Rectangular Stools: Most Common Cause
Consistently rectangular (rather than cylindrical) stools most commonly indicate an anorectal structural abnormality or defecatory disorder, particularly conditions causing mechanical deformation during passage through the anal canal, such as anal stenosis, anal fissures with spasm, or pelvic floor dysfunction with paradoxical contraction.
Understanding Stool Shape Mechanics
The normal cylindrical shape of stool results from its passage through a relaxed, circular anal canal. When stools consistently take on a rectangular or ribbon-like configuration, this suggests mechanical deformation during the final phase of defecation 1.
Key Pathophysiologic Considerations
Anal canal narrowing or asymmetric contraction creates a "mold" that flattens the stool into rectangular cross-sections rather than maintaining the natural cylindrical shape 2.
Defecatory disorders with dyssynergic defecation (paradoxical contraction of the pelvic floor and external anal sphincter during attempted defecation) can create irregular pressure patterns that deform stool shape 2.
Structural lesions including anal stenosis (from prior surgery, trauma, or chronic inflammation), chronic anal fissures with sphincter spasm, or severe hemorrhoidal disease can mechanically alter stool configuration 2.
Clinical Evaluation Algorithm
History-Specific Red Flags to Elicit
Prolonged and excessive straining before elimination suggests defecatory disorders 2.
Need for perineal or vaginal pressure to facilitate defecation, or digital evacuation of stools, strongly indicates evacuatory defects 2.
Difficulty passing even soft stools or enema fluid points toward mechanical obstruction or severe dyssynergia 2.
History of anorectal surgery, trauma, or chronic anal pain suggests structural causes 2.
Physical Examination Essentials
Digital rectal examination with specific maneuvers is mandatory 2:
Observe perineal descent during simulated evacuation in the left lateral position 2.
Assess for anal stenosis, masses, or asymmetric sphincter tone 2.
Evaluate puborectalis contraction during squeeze and relaxation during simulated defecation 2.
Check for acute tenderness along the puborectalis (levator ani syndrome) 2.
Common Pitfalls to Avoid
Do not assume colorectal cancer based solely on stool shape changes. The historical misconception that altered stool caliber indicates malignancy has been thoroughly debunked—this lay concept from the 19th century lacks authentic data support 3. In the absence of alarm features (rectal bleeding, anemia, weight loss, change in bowel habits, tenesmus), referral for colonoscopy based solely on stool shape is unwarranted 3.
Diagnostic Pathway
Start with careful digital rectal examination including assessment of pelvic floor motion during simulated evacuation before ordering specialized testing 2.
Anorectal manometry and balloon expulsion testing should be performed when defecatory disorder is suspected based on history and examination 2.
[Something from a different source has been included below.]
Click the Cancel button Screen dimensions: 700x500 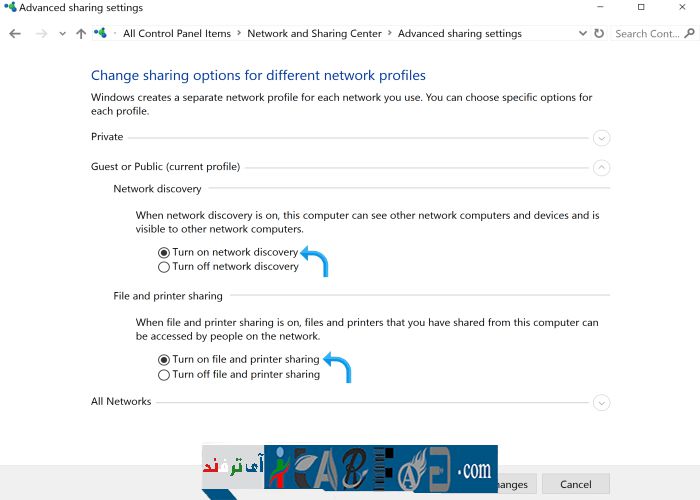click(575, 484)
Colonoscopy is not indicated unless age-appropriate screening is due or alarm features are present 2.
Treatment Implications
If defecatory disorder is confirmed, biofeedback therapy is the primary treatment, improving symptoms in more than 70% of patients 2. Standard laxative programs fail in evacuatory disorders, which is why early recognition is critical 2.
For structural causes like anal stenosis or chronic fissures, addressing the underlying anatomic problem (through dilation, sphincterotomy, or surgical repair) is necessary rather than empiric laxative therapy 2.